» **Source passage**:
_ _ _

Once known as “tobacco tengoku” or “smokers’ heaven”, Japan is now in a battle to make Tokyo 2020 a “smoke-free” Olympics. Lined up on one side are the World Health Organisation, the International Olympic Committee, Tokyo governor Yuriko Koike, the Japanese health ministry and anti-smoking groups. On the other side sit many senior politicians of Prime Minister Shinzo Abe’s Liberal Democratic Party, Japan Tobacco (JT) – a former state-owned monopoly and now the third-biggest tobacco company in the world – and the Ministry of Finance, through which the government still owns 30 per cent of JT.
Pro-tobacco elements in the Liberal Democratic Party recently succeeded in blocking the introduction of legislation that would have banned smoking in bars and restaurants larger than 30 square metres. However, Koike has made a ban part of her manifesto for next month’s metropolitan assembly elections, citing the dangers of second-hand smoke.
A study by the health ministry estimated that second-hand smoke leads to 323.3 billion yen (HK$23 billion) in health care costs annually. But the numbers also stack up huge on the smoky side. JT’s market capitalisation is more than 8 trillion yen and although revenue is being squeezed by falling smoking rates and alternative tobacco products, it is forecasting full-year profits of 400 billion yen. Add to the government’s share of the profits the massive tax revenue it receives from all cigarettes sold in Japan, and its reluctance to truly clamp down on smoking is hardly a mystery.

_ _ _

» **Dataset extract**:
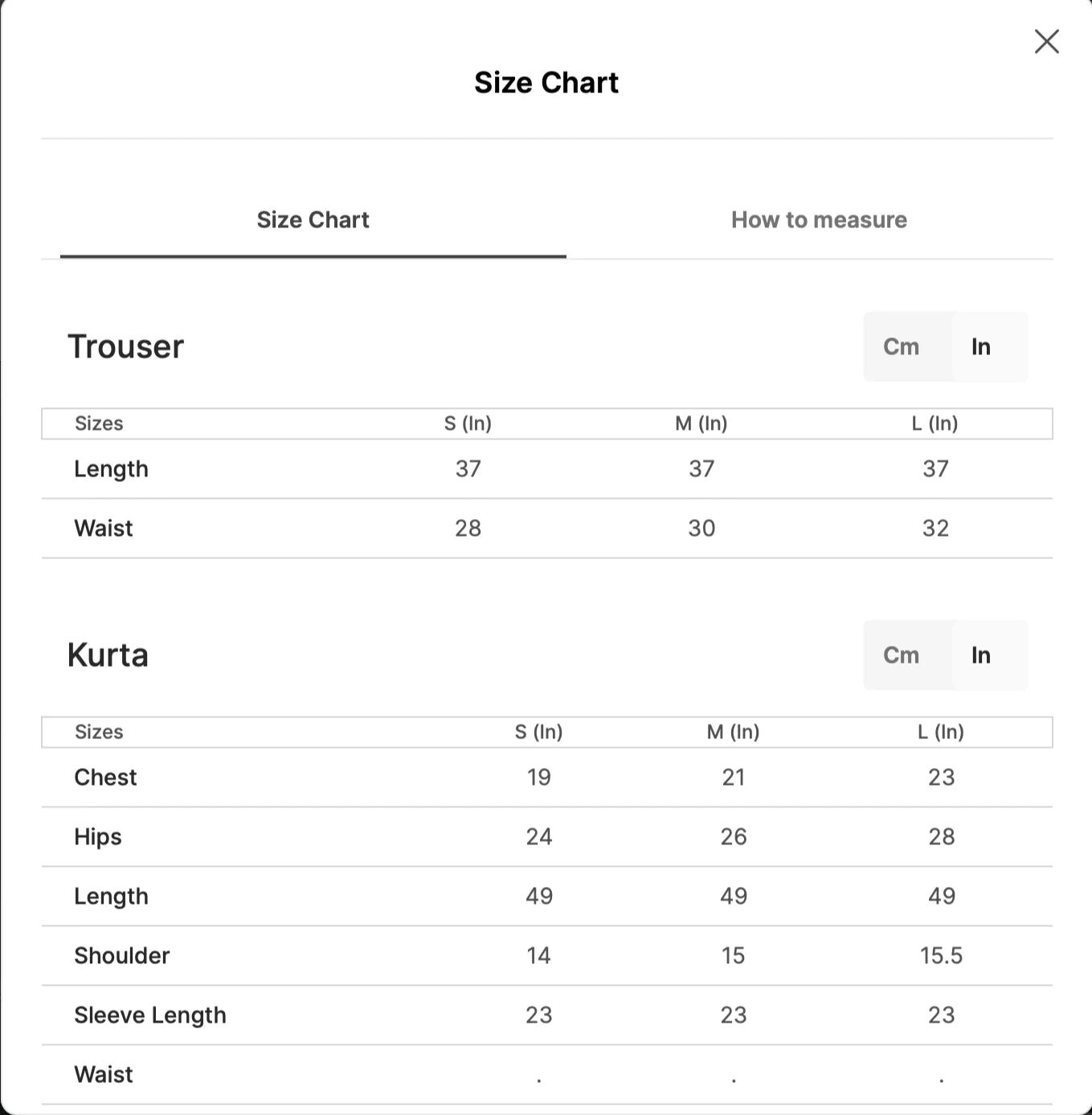1092x1115 pixels.
Task: Switch Kurta measurements to Cm
Action: 902,655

_ _ _

» **Parts of the exercise**:
A: In the passage on a smoke-free Tokyo Olympics, why is the Japanese government reluctant to really crack down on smoking? Answer in one to three sentences.
B: Resume the passage on a smoke-free Tokyo Olympics, starting right after its final sentence.
The data isn't needed for this work.

» **Answers for this exercise**:
A: Through the Ministry of Finance, the government still owns 30 percent of Japan Tobacco, so it takes a share of the company's profits, forecast at 400 billion yen for the full year. It also collects massive tax revenue on all cigarettes sold in Japan.

B:
According to Dr Manabu Sakuta, a neurologist and long-time head of the Japan Society for Tobacco Control, the money flow doesn’t end there.
“Of course the fact that the government owns 30 per cent of JT stops politicians being critical of the company. That’s a big factor, but it is not only the direct revenue from JT. Former staff from various ministries, not only the Ministry of Finance, benefit from amakudari,” said Sakuta, referring to the practice of former civil servants getting cushy, well-paid jobs at companies and other organisations in fields related to their ministries. Successive governments have promised to end the practice, with limited success.
“And it’s not just to Japan Tobacco, but amakudari to other tobacco-related companies ... there’s big money involved,” added Sakuta.
Unsurprisingly, Sakuta favours a ban on smoking in all public buildings “with no exceptions”. However, opponents of such a move point out that smoking is already forbidden on the streets of Tokyo and some other cities, meaning regulations on puffing inside as well would be close to a de facto ban on lighting up.
“We don’t think the regulations in Japan are loose because the rules on smoking outside are already strict; that’s different to other developed countries,” said Masahito Shirasu, a spokesperson for JT. “In Japan, where the population density is so high, it can be difficult to find a place to smoke.”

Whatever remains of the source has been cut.